In addition to their industrial use in protein production, CHO cells are central to research into hormones and enzymes that regulate metabolism. Their ability to produce recombinant proteins with human-like post-translational modifications makes them a preferred host for studying metabolic regulators.

CHO-based systems have been used to:

  • Produce recombinant insulin and insulin analogues for diabetes therapy.
  • Generate enzymes for lysosomal storage disorders affecting metabolism.
  • Investigate the glycosylation of metabolic hormones and its impact on activity.

Thus, CHO cells are both producers of metabolic therapies and contributors to research into how structural variations influence hormonal function.
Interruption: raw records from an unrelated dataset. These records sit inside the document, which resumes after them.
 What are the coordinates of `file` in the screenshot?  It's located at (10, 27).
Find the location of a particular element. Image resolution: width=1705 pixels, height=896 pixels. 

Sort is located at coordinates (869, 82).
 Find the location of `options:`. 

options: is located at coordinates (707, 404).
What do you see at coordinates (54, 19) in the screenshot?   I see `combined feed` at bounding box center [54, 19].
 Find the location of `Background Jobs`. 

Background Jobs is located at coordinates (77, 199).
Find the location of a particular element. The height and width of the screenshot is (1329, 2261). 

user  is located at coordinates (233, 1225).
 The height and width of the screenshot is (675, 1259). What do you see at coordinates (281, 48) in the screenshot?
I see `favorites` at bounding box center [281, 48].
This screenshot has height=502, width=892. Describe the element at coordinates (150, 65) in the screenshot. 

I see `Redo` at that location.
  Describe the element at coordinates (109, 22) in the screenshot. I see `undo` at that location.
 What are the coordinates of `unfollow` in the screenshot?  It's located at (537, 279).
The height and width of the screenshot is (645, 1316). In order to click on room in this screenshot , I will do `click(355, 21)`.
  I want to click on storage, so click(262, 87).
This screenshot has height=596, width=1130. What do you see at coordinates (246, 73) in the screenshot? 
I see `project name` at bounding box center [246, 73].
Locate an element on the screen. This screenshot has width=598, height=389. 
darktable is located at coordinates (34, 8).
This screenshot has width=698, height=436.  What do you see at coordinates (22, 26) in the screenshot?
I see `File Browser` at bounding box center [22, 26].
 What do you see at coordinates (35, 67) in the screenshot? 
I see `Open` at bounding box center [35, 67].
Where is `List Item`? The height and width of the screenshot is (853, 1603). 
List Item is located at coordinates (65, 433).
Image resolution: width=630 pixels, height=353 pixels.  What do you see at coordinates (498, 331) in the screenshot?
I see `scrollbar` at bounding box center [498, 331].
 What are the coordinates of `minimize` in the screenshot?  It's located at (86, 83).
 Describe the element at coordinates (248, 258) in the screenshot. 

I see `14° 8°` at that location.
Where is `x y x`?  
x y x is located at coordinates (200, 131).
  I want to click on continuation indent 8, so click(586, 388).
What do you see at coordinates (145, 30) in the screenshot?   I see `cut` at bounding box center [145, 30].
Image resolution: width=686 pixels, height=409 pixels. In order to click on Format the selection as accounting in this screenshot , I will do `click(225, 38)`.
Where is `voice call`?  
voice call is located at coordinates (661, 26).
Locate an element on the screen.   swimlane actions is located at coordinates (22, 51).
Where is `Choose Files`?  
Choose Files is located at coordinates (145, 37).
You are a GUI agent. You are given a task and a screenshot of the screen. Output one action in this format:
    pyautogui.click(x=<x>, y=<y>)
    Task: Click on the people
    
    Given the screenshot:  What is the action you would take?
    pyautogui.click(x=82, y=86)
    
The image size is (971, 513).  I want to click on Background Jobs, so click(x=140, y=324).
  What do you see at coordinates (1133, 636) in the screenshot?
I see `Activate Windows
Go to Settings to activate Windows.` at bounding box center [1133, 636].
SH-SY5Y and Neuronal Metabolism

Neurons have unique metabolic requirements, and the SH-SY5Y neuroblastoma line provides an adaptable model for exploring neuronal energy utilisation. By differentiating into neuron-like cells, SH-SY5Y enables researchers to investigate how brain metabolism relates to nutrition and disease.

Key applications include:

  • Glucose metabolism in neurons, critical for understanding diabetic neuropathy.
  • Mitochondrial dysfunction, which links to neurodegenerative diseases and metabolic stress.
  • Neurotransmitter synthesis, influenced by amino acid availability and nutritional states.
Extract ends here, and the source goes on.